Although the city of Grafton has been here for more than a hundred years and civilised pasture has in most places supplanted the rainforest, the rules of the forest still prevail. Tall trees like monumental figs will always crowd out the rest. It's obvious in the forest, more subtle in society. The people in this town live in a series of fenced pastures, grazing in apparent contentment, their eyes mostly down, for the pasture is rich. Who wouldn't be content? Yet most people are confined. My father, for instance, can run the AMIEU, the meatworkers union, and sharpen his wits on Sir Earle Page at political meetings in the market square near the clock tower when election time comes around, but he will always retain his
working-class
label, for the class system is rigid. I soon find that I too am confined, contented if I don't think too closely about it, but nevertheless confined.

For a long time, immersed in the life of the farm, in giving birth to a third child and looking after three of them, I don't look over the fence. Later I persuade myself that, but for the floods, I would have been a contented farmer's wife forever, making jams and preserving fruit, sewing at my machine on the wide verandah. In many ways my life is good. I wear stylish clothes made from Vogue patterns, my makeup is carefully applied according to the Helena Rubinstein demonstration organised by the Young Wives Club at the church, and my well-behaved children go to church and Sunday school and do well at school (they'll rebel later). I'm almost a parody of a fifties wife and mother. We are all rebuilding our world after the war and want nothing old in our houses or our lives. Everything is to be new and smart. Many send their cedar furniture to the mart and buy the latest laminex and stainless steel. We paint a
feature wall
in each room of our house and some of us arrange a flight of ceramic wild ducks on it, ascending of course. Most of us go on the pill, but that isn't reported in the church paper. This is an ordered world so long as everyone knows where they belong, yet soon I will begin to look beyond my allotted place.

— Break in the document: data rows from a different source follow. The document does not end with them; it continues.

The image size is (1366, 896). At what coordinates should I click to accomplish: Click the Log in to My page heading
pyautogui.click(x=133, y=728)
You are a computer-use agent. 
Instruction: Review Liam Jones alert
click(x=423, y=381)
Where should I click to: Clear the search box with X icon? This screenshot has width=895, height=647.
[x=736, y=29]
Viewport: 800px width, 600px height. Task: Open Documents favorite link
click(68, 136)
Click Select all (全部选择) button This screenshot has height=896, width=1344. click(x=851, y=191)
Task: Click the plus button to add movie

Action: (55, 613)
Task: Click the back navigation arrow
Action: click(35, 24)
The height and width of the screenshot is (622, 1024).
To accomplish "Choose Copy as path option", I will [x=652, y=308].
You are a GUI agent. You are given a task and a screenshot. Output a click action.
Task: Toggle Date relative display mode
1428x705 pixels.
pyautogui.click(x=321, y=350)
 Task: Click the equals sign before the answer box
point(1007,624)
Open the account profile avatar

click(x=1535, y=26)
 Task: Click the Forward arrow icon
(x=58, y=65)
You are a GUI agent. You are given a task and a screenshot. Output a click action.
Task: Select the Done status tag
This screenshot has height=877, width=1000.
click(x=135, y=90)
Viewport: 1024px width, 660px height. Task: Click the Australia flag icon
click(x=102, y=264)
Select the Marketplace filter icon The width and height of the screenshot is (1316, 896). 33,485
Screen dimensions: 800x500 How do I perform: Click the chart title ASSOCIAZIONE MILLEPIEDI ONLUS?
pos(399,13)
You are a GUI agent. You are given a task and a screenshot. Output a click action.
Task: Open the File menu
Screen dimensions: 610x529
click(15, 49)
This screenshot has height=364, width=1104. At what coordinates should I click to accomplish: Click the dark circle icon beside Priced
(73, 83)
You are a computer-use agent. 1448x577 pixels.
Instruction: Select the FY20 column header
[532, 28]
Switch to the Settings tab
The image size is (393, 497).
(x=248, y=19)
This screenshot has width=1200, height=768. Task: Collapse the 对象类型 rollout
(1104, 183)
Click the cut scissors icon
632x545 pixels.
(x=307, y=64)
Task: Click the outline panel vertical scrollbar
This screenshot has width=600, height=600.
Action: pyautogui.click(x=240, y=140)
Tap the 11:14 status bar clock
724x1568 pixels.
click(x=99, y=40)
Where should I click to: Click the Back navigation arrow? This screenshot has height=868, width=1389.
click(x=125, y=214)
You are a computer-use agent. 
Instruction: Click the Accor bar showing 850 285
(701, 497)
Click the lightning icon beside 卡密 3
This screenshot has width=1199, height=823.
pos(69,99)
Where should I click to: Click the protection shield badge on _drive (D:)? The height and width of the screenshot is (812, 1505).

The hierarchical structures in the city are frozen, or atrophied might be a better word, but the impression is that they're
natural
, ordained by God. A committee of matrons keeps as keen an eye on the blood-lines as do the horse breeders preparing for the July race meeting. The big occasion of the year is the Race Ball, held the evening before the Grafton Cup and organised by a committee of ladies who ensure that only blue-bloods take the floor. In the winter of 1960 we go to all the other balls, as we still love to dance, and the churches and charitable organisations stage large and elaborate balls — the St Andrew's Ball, the Cathedral Ball, the Masonic Ball, the Hospital Ball. We go with a group of friends, some of whom are Main Roads engineers. These are newcomers, unaccustomed to the city's hierarchies, and so are likely to make naive mistakes. When one of these couples receives an invitation to the Race Ball for themselves and two of their guests, they quite naturally invite us. We have a fine time, that is until the next week when our hosts receive a reprimand from the committee.
Guests,
it seems, means
house guests
in town for the races, it doesn't mean locals who haven't been scrutinised by the committee.